Figure 1. Representative data to show 13C isotopic enrichment in 3-phosphoglycerate.

Flux analysis requires metabolic model based interpretation of dynamic patterns of ¹³C-isotopic labelling of intermediate metabolites. Needless to say, the recursive data fitting exercise depends heavily on precise and quantitative data from mass spectrometry. Apart from the strength in modelling, researchers in this lab have developed state of the art experimental techniques to conduct ¹³C-labelling followed by the acquisition and analysis of mass spectrometric data using an AB Sciex LC-MS/MS instrument available in house. The computationally and experimentally challenging isotopic non-stationary approach has been perfected for ¹³C MFA to obtain fluxes that are significantly better resolved compared to those obtained in the stationary ¹³C MFA approach.

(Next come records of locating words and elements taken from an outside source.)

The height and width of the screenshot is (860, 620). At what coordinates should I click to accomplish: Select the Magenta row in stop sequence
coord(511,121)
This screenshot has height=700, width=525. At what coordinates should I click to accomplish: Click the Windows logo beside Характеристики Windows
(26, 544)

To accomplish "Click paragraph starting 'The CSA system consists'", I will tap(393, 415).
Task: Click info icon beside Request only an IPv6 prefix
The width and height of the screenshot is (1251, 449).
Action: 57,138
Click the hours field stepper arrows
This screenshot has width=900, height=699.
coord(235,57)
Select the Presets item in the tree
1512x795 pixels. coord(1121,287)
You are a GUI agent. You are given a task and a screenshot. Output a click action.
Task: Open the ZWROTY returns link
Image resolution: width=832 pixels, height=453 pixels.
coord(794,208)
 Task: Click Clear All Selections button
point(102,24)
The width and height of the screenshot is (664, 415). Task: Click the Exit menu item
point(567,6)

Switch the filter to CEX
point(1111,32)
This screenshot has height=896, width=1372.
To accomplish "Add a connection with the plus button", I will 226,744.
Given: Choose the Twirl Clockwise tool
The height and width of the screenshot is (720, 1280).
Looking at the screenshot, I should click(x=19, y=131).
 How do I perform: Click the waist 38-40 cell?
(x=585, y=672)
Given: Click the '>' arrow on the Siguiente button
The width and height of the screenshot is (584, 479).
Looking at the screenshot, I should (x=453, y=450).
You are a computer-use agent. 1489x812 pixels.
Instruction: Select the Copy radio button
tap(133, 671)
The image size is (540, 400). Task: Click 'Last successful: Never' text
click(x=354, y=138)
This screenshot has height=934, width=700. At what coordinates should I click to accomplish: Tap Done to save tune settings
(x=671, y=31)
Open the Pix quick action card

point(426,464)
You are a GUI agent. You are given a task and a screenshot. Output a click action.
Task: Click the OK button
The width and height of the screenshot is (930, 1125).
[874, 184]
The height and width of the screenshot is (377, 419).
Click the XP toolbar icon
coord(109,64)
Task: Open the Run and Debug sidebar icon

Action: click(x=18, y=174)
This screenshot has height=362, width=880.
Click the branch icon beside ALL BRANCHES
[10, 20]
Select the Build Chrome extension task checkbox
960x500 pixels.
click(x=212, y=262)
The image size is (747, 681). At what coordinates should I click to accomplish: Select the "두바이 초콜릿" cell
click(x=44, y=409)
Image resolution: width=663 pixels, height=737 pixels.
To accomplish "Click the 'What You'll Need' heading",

Figure 2. Flux map of cyanobacteria

Broader Impact- A single genetic perturbation can lead to sweeping changes in overall cellular metabolism. The researchers of this lab have demonstrated through their studies of a glycogen knockout mutant that there are cascading effects as a result of this mutation leading to an overall slowdown of gluconeogenesis pathway in the phototrophic metabolism of cyanobacteria. The excess carbon was found to be successfully redirected to desired products of heptadecane, pentadecane and 2,3-butanediol. This approach can be used for metabolic engineering based production of desired products. The approach can also be used to assess metabolic effects of candidate molecules during drug discovery process and will be complementary to the conventional toxicity assays.